THE
CRUISE OF THE CONDOR
by W. E. Johns
XIII. MAROONED
(Pages 181 – 196)
Our heroes doze until the light of dawn
reveals that they have come to an opening with an incredible view of minarets
of red rock and billows of mist hanging motionless. Above and to one side, Biggles sees some
steps. “Steps!” said Biggles
tensely. “This is a way out after all,
but, by the anti-clockwise propeller of my sainted aunt, it is a staircase that
I, for one, am not anxious to tread. I
don’t mind looking down when I’ve got a couple of wings each side of me, but it
is going to be heady work scaling that crazy gangway”. Biggles ropes up and climbs out and up the
staircase.

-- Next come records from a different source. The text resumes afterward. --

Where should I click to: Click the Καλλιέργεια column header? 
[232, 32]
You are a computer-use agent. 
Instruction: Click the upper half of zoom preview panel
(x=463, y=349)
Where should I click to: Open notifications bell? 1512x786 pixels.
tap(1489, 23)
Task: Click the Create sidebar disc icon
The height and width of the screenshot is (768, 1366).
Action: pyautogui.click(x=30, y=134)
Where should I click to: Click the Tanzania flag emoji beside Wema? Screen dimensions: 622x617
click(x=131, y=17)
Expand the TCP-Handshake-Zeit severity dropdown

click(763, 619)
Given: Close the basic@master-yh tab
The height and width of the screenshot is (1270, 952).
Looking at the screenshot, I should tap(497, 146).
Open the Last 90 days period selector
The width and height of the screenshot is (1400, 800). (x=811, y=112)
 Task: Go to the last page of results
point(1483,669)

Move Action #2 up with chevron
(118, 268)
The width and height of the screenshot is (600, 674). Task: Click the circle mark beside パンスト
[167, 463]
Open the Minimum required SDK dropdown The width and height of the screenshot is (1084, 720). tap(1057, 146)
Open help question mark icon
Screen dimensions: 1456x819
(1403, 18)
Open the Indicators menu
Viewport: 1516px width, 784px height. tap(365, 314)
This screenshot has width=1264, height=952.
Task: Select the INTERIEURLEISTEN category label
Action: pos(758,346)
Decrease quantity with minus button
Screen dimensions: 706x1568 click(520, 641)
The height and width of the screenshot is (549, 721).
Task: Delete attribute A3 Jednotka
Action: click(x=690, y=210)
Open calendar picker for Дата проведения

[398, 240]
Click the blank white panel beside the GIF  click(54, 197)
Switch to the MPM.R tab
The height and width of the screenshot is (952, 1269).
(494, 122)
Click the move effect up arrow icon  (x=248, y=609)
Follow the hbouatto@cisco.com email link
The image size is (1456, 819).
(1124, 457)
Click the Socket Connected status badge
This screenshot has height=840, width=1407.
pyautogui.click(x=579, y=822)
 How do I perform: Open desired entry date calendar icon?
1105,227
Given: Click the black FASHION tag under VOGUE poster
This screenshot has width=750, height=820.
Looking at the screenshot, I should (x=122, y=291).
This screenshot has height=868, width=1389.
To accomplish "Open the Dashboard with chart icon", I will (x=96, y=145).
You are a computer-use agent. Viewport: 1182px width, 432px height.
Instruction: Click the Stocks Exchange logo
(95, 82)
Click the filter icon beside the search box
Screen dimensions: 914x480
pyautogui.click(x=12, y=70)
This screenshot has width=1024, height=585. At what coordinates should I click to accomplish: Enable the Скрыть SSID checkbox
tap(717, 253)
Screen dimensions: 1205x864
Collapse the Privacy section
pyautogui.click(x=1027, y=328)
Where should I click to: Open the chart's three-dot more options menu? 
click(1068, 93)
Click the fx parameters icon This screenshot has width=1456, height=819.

Finding it reasonably safe,
he calls the others up after him. They
all reach the top of an open plateau about two miles long by a mile wide. “It was clear that they were on the summit of
one of the huge flat-topped masses of rock that are such a common feature in
the Matto Grosso”. “There was not a
single place where there was a remote hope of getting down; no living creature
could descent the precipitous wall”.
However, they do find a giant buttress, where there is a bridge about
thirty feet wide spanning a chasm. “It
was formed of two whole, roughly squared up trees, laid side by side, without
handrails or anything to prevent a careless traveller from stepping straight off
into space”. One tree has slipped so it
rests just lightly on the other side.
Biggles suspects there must be something on the top of the plateau for
the bridge and the way up that they found, to be here. “Since we started I’ve been shot at, shaken,
scared stiff, bitten, stung, hung, buried alive, and goodness knows what else,
so I for one am going to have a last look for what we came for” he says. They set off to the centre of the plateau
along what appears to be an old path. It
leads to a pyramid-like mass of rock.
Trailing up to the top of this, inside, our heroes discover a town! It is inside the crater of a long-extinct
volcano. They work their way down and
find ruined houses. Inside are half
mummified remains. People who seem to
have died whilst just going about their daily lives. Some of the people appear to be goldsmiths
and jewellers by what they have in front of them. All the bodies are men. Dickpa concludes they were all priests. “It must have been a colony of religious
devotees or something of the sort”. They
find a temple and climb a majestic stairway to the top. Here there is a sacrificial stone ominously
stained. Inside the temple it is dark
and dusty and there are further bodies.